Quel ample champ s'ouvre au dévouement généreux des pères et des mères de famille ; aux responsables et professeurs des collèges et instituts d'enseignement — surtout ceux de l'Église qui doivent continuer à être, avec le respect dû à tous, des centres d'éducation chrétienne — ; à chacune de vous, anciennes élèves des collèges de la Compagnie de Sainte-Thérèse qui vous trouvez aux côtés de vos éducatrices d'autrefois : à toutes les autres âmes qui, à divers postes, publics ou privés, peuvent contribuer à l'élévation culturelle et humaine des autres, et à leur formation dans la foi ! Soyez conscients de vos responsabilités et de vos possibilités de faire le bien.
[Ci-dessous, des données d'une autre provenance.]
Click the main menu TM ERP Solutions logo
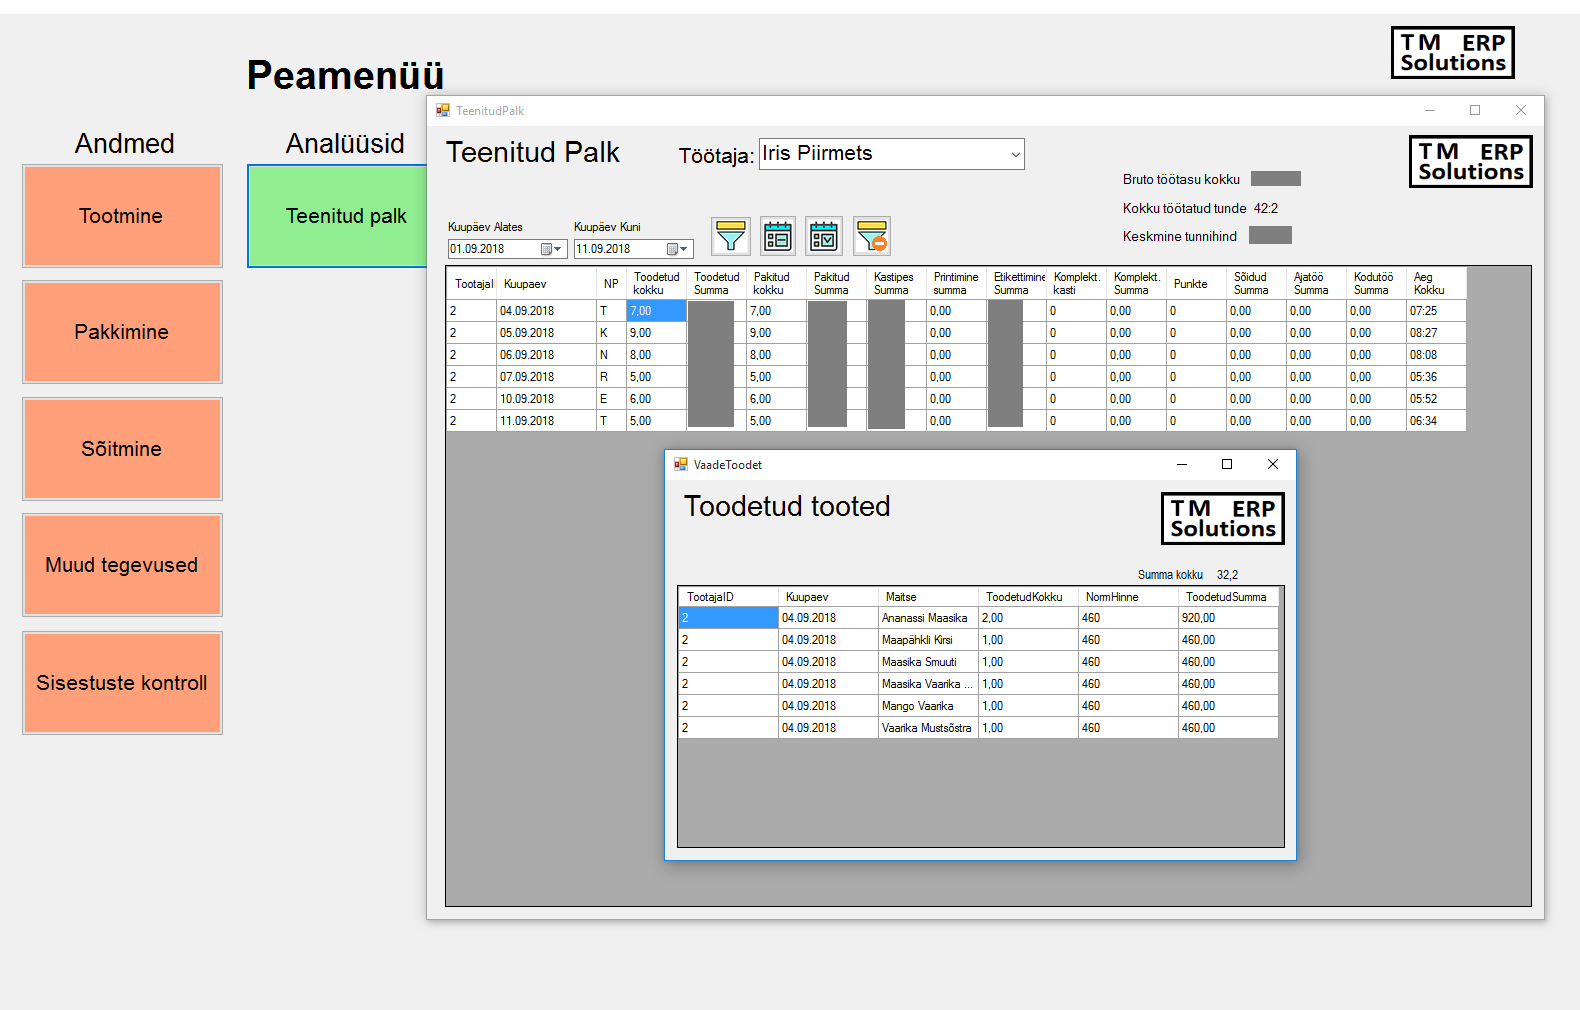This screenshot has width=1580, height=1010. click(x=1452, y=53)
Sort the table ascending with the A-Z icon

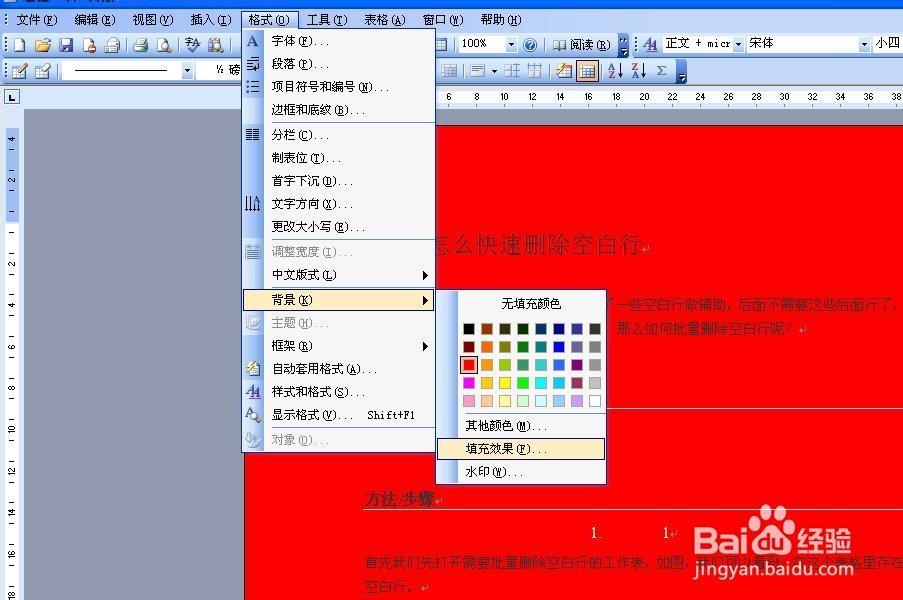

6. Je termine ces réflexions en adressant un cordial salut aux membres de la mission spéciale envoyée à cette cérémonie par le gouvernement espagnol. Je demande à Dieu que la tradition catholique de la nation espagnole, au sujet de laquelle le nouveau bienheureux a tant écrit et parlé, soit un stimulant dans la phase actuelle de son histoire et puisse tendre à des objectifs supérieurs, visant décidément le futur, sans oublier toutefois de conserver et de renforcer les choses essentielles du passé, afin qu'ainsi le présent soit une époque de paix, de prospérité matérielle et spirituelle, d'espérance en le Christ Sauveur.